American pin-up model, singer, and actress (1934–2019)

Meg Myles (born Billie Jean Jones; November 14, 1934 – November 12, 2019) was an American pin-up model, singer, and actress on stage and screen, active mostly in the 1950s and 1960s.

==Biography==
Myles was born in Seattle. She was a popular model in men's magazines, having purported measurements of 42-24-36. Her best known major film role is as the lead in Satan in High Heels. Meg had a short but important role in the film noir The Phenix City Story (1955). She also had a featured role in the musical film Calypso Heat Wave. She had an uncredited role as the singer at the talent agency in the theatrical release of Dragnet opposite Jack Webb. Her last film role was in Delinquent (1995).

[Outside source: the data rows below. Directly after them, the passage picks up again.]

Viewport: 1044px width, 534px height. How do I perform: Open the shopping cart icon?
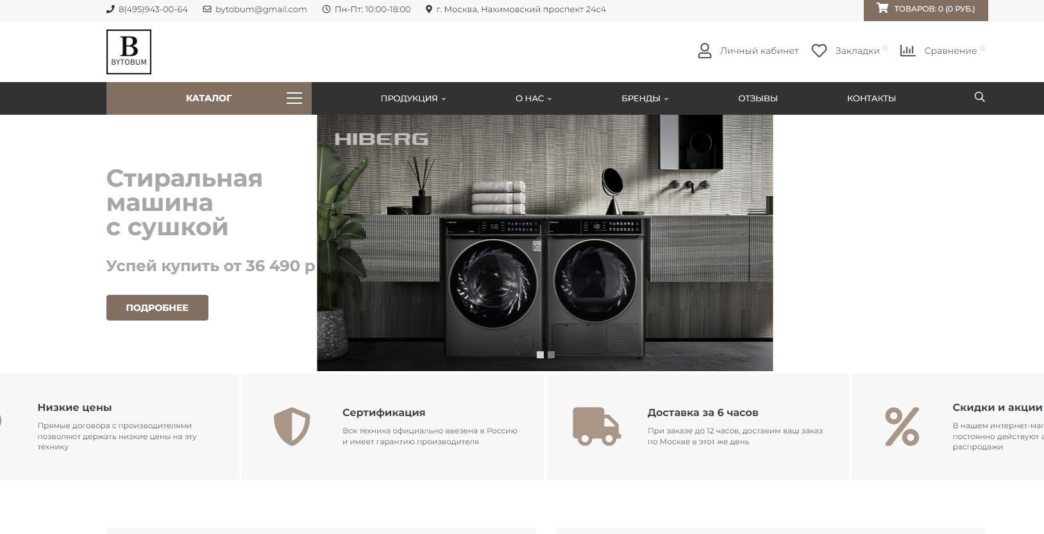882,9
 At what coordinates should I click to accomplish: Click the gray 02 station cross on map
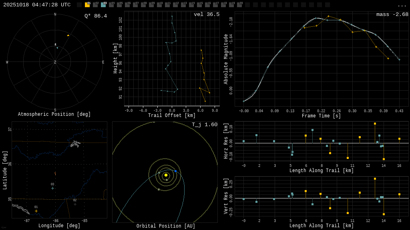(x=75, y=204)
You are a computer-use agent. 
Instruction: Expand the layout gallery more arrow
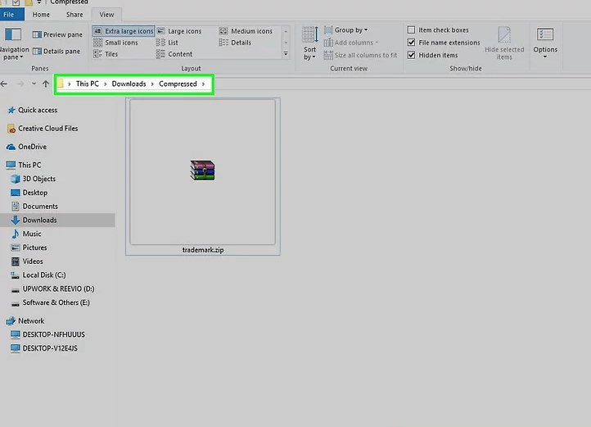(285, 54)
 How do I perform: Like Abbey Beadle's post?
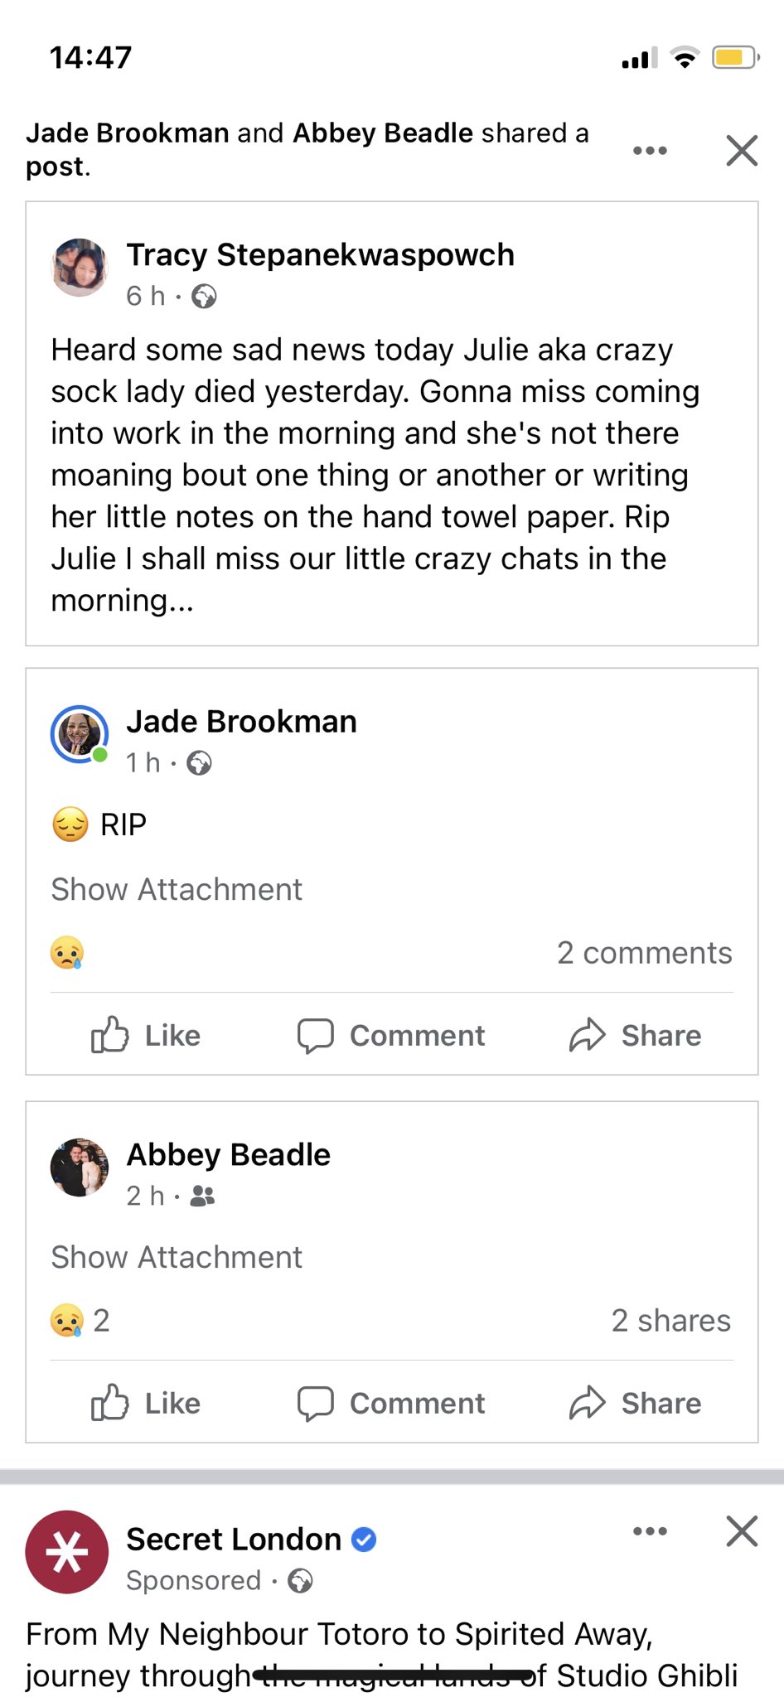[x=146, y=1403]
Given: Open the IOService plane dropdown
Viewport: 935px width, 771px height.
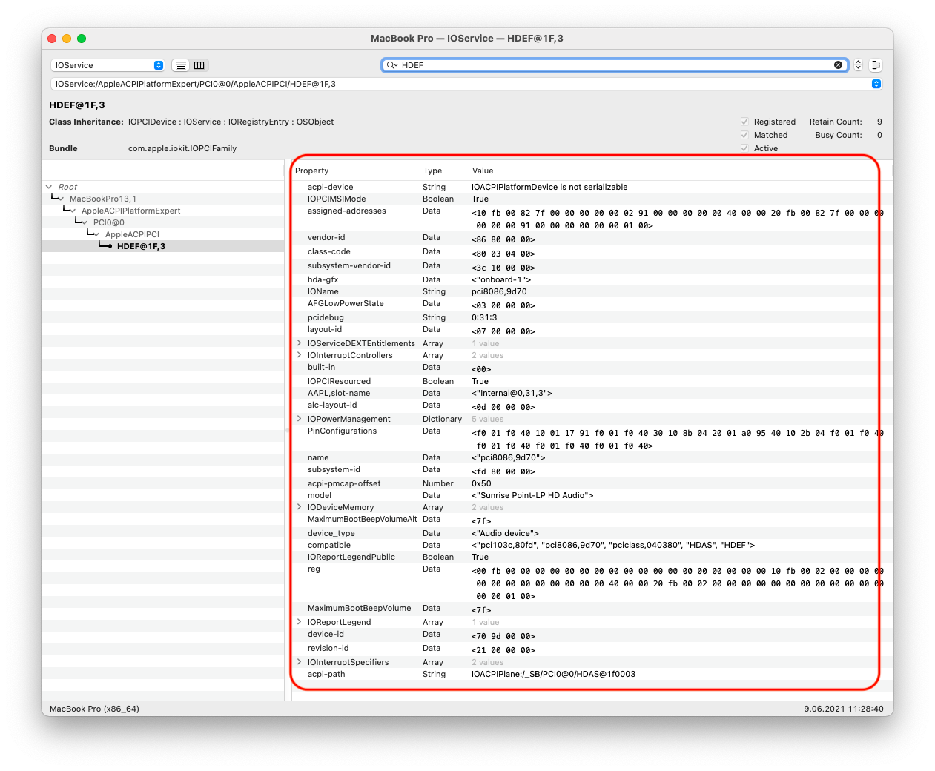Looking at the screenshot, I should (108, 65).
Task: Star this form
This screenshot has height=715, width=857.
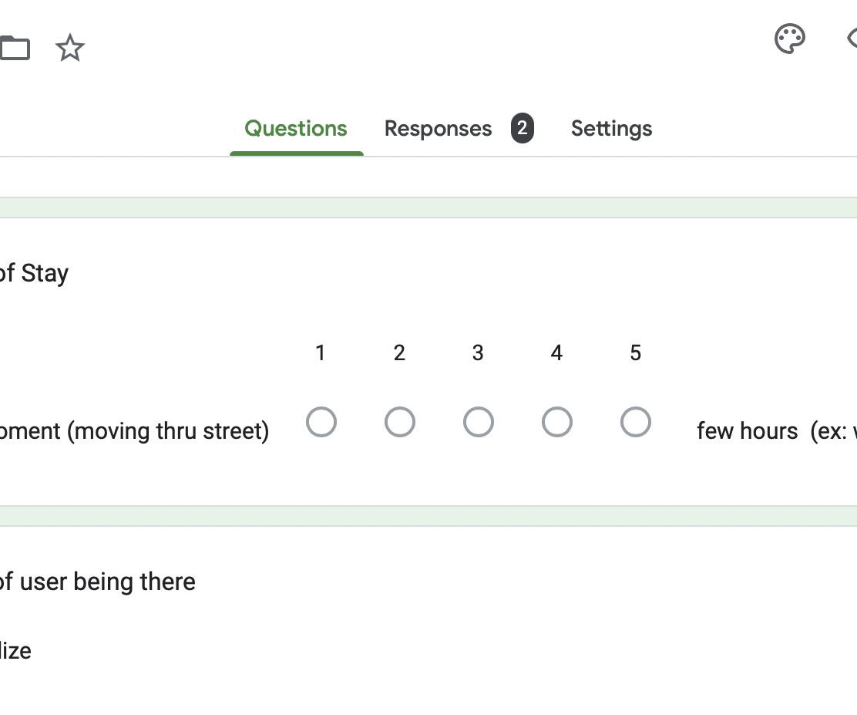Action: (70, 49)

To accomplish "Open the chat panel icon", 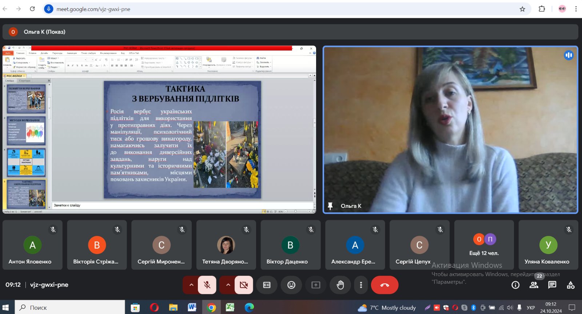I will (552, 285).
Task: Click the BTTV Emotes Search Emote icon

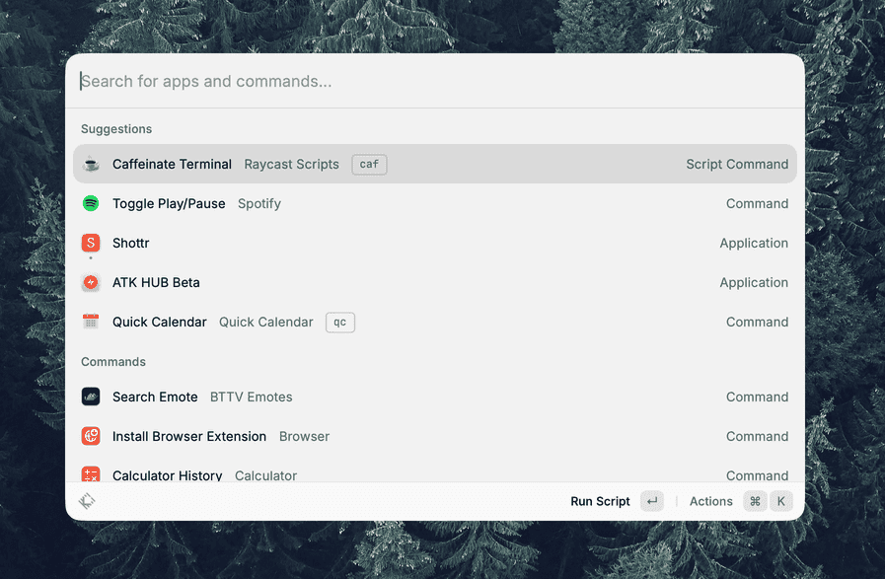Action: pyautogui.click(x=91, y=397)
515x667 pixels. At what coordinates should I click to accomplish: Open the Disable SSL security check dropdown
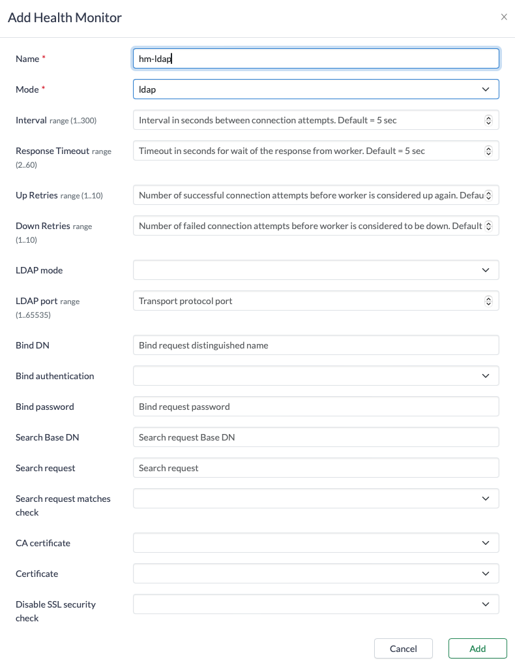coord(316,604)
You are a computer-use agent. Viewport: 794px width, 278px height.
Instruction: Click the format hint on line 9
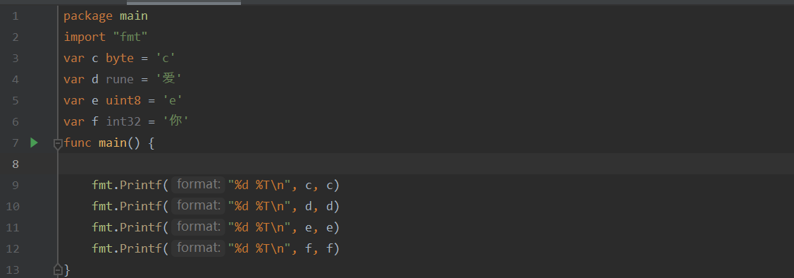pyautogui.click(x=198, y=185)
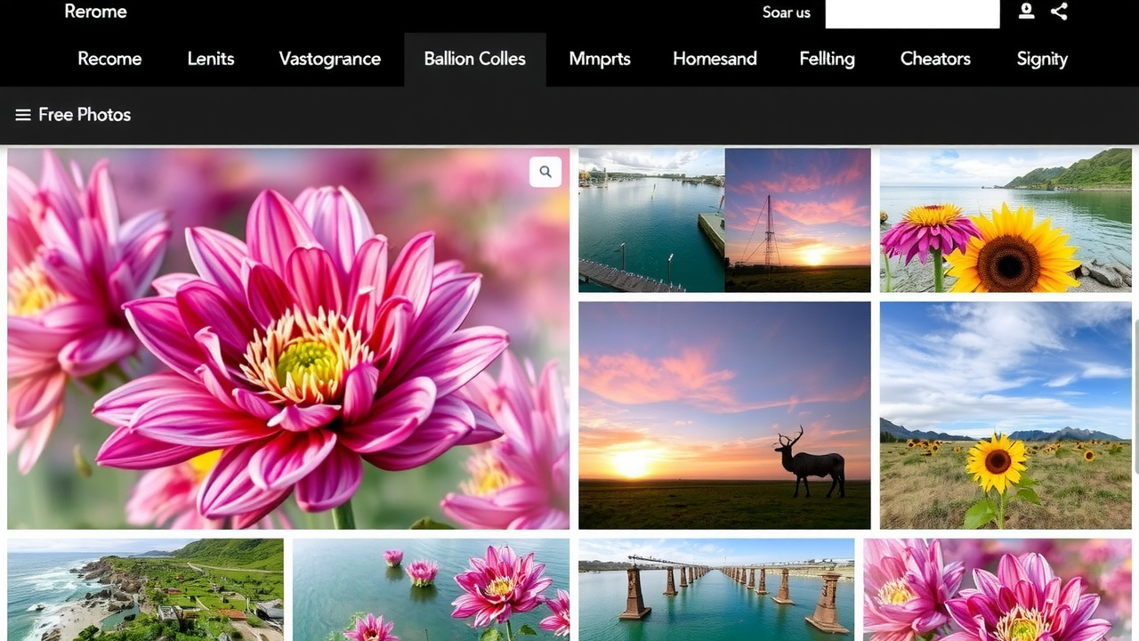Open the Vastogrance menu item
The image size is (1139, 641).
[x=329, y=59]
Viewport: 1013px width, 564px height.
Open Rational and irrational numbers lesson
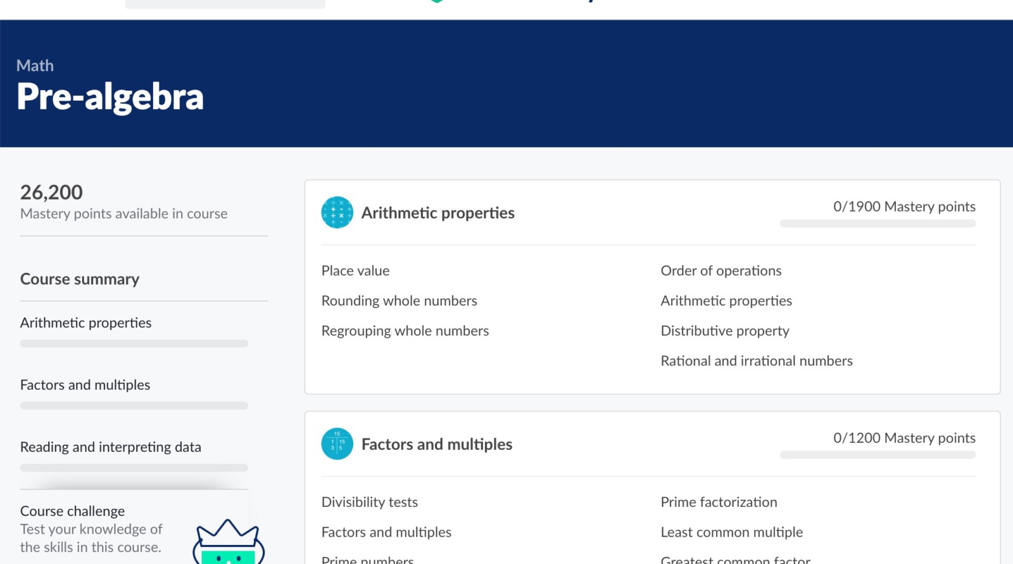click(756, 361)
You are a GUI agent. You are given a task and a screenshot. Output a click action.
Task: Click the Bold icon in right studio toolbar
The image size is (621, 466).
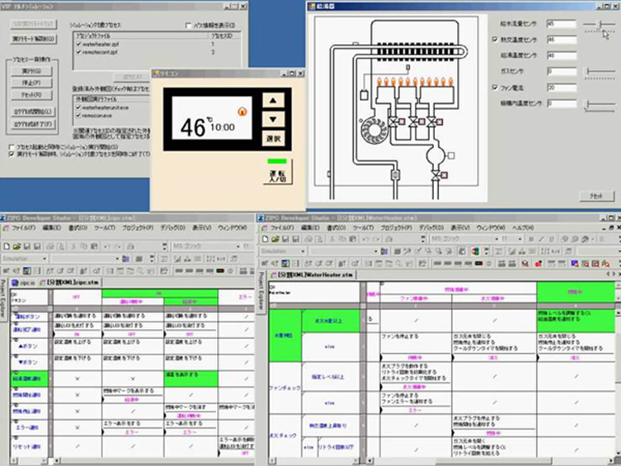click(531, 239)
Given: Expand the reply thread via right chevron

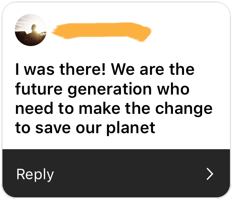Looking at the screenshot, I should click(210, 174).
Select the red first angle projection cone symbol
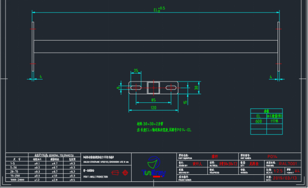Screen dimensions: 308x188 [x=115, y=173]

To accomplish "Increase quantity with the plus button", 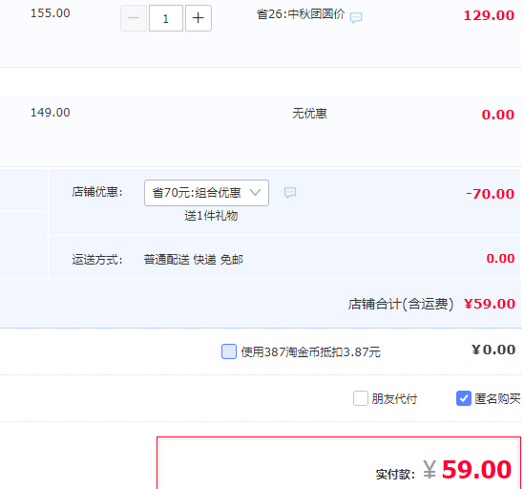I will click(199, 18).
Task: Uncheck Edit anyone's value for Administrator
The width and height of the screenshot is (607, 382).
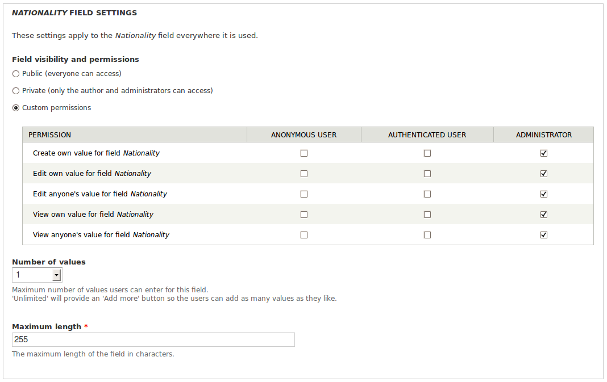Action: tap(544, 194)
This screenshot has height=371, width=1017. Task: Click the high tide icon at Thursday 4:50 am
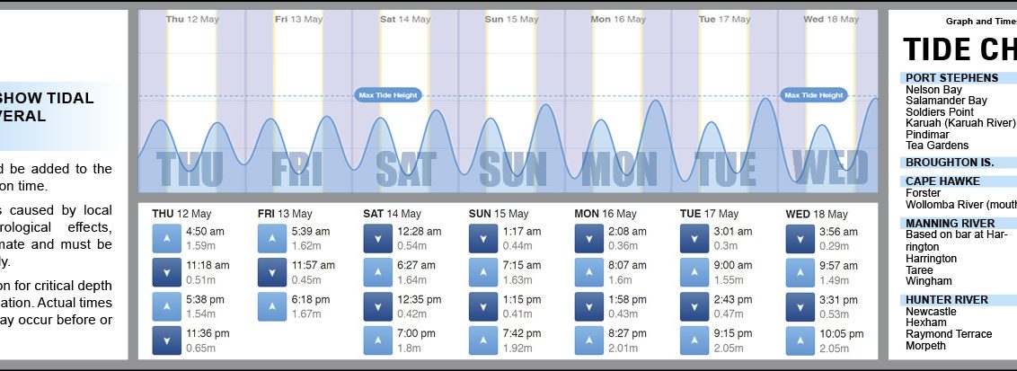point(165,238)

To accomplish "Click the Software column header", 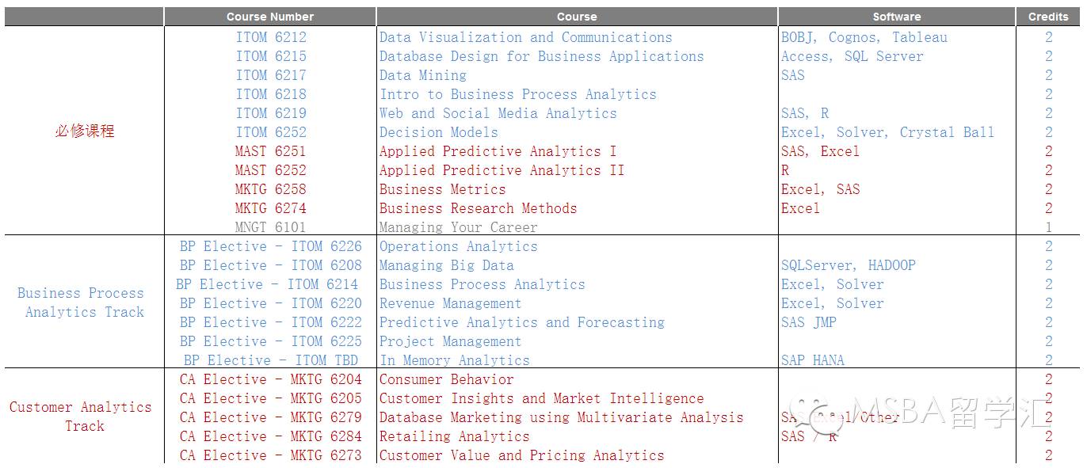I will click(x=897, y=17).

In 1966, she played possessive mother Harriett Wilson on the daytime soap opera The Doctors, and in 1970 appeared on another soap, Where the Heart Is. In the 1980s she was regular on the daytime television mystery serial The Edge of Night as restaurant owner Sid Brennan, and had a year-long role on All My Children as Joanna Yeager, Stuart Chandler's secret wife.

After a year on Search For Tomorrow as the kindly Maevis Stone (mother of heroine Evie Stone), she returned to All My Children for a stint as Joanna, coming back to Pine Valley in the spring of 1987 to try to extort money from Adam Chandler and hold Erica Kane hostage.

Later in life, she lived on the Upper West Side of Manhattan, where the Wall Street Journal reported that she tended to wounded animals, especially birds.

According to IMDb, Myles died at the age of 84 on November 12, 2019, and was featured on the Tony Awards' "In Memoriam 2020" list.